Title : Association of blood-based transcriptional risk scores with diffusion tensor imaging biomarkers for Alzheimer’s disease in a Korean cohort
Abstract:
Alzheimer’s disease (AD) is a complex neurodegenerative disorder influenced by genetics and gene expression. However, the functional effect of these genetic variants remains largely unclear. Many of these variants, known as single nucleotide polymorphisms (SNPs), are believed to act as quantitative trait loci (eQTLs), influencing the expression of nearby genes which may potentially contribute to disease development. Transcriptional Risk Scores (TRS) summarize an individual’s gene expression profile based on genes associated with Alzheimer’s disease (AD) risk. TRS’s use in AD, especially in combination with Diffusion Tensor imaging (DTI) measures and within non-European populations, including Asian cohorts, has not been well explored. DTI can detect subtle changes in white matter not visible with conventional MRI and can offer a way to detect early white matter damage to Alzheimer’s disease. Integrating TRS with DTI measures may provide new insights into disease mechanisms and serve as a potential blood-based biomarker for identifying individuals at higher risk of neurodegeneration.

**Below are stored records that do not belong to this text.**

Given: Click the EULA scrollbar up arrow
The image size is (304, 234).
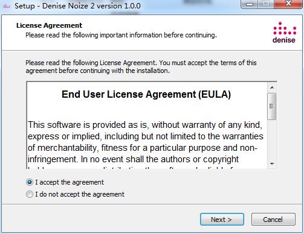Looking at the screenshot, I should point(272,87).
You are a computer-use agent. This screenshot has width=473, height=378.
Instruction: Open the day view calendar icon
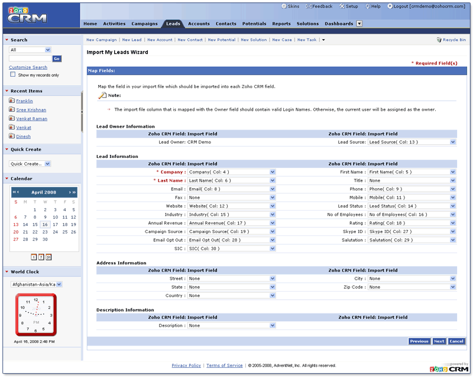34,257
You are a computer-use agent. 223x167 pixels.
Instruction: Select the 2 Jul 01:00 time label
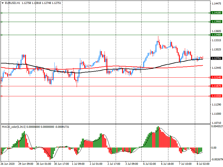[96, 164]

Objective: To examine how transcriptional risk scores (TRS) relate to white matter integrity measured by DTI in a Korean cohort.

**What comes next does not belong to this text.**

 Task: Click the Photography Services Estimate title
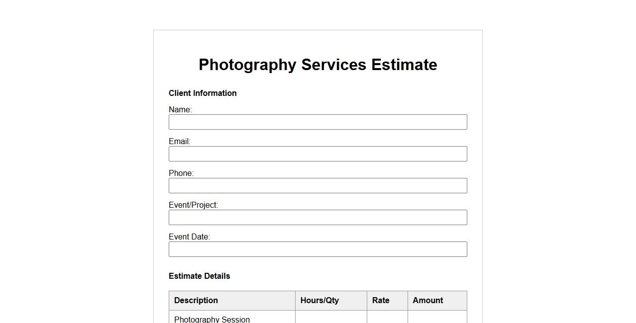pyautogui.click(x=318, y=65)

Methods: We analyzed RNA-seq data from 506 participants in the Korean Brain Aging Study (KBASE) to calculate TRS for AD. AD-associated SNPs (p < 1×10??) were identified from a trans-ancestry genome-wide association study (GWAS) and mapped to nearby genes overlapping with blood cis-expression quantitative trait loci (cis-eQTLs). High-confidence target genes were selected using Summary-data-based Mendelian Randomization (SMR; pSMR < 0.05, pHEIDI > 0.01) and COLOC (colocalization analysis; posterior probability of shared causal variant, PPH4 > 0.8). RNA-seq data were normalized using conditional quantile normalization (CQN), correcting for RNA Integrity Number (RIN) and batch effects. TRS were calculated by aggregating the normalized expression levels of target genes. Associations between TRS and diffusion tensor imaging measures (DTI; FA, MD, AD, RD), were assessed using linear regression models adjusted for covariates including age, sex, and APOE ε4 status.
Expected Results: We hypothesize that TRS values will be significantly associated with altered DTI measures indicative of white matter degeneration (e.g., lower FA, higher MD/RD)
Significance: This study provides a framework for integrating genetics, transcriptomics, and imaging in Asian populations, an understudied group in AD research. The findings may help us understand underlying disease mechanisms and serve as a potential blood-based biomarker for the early detection of Alzheimer’s disease.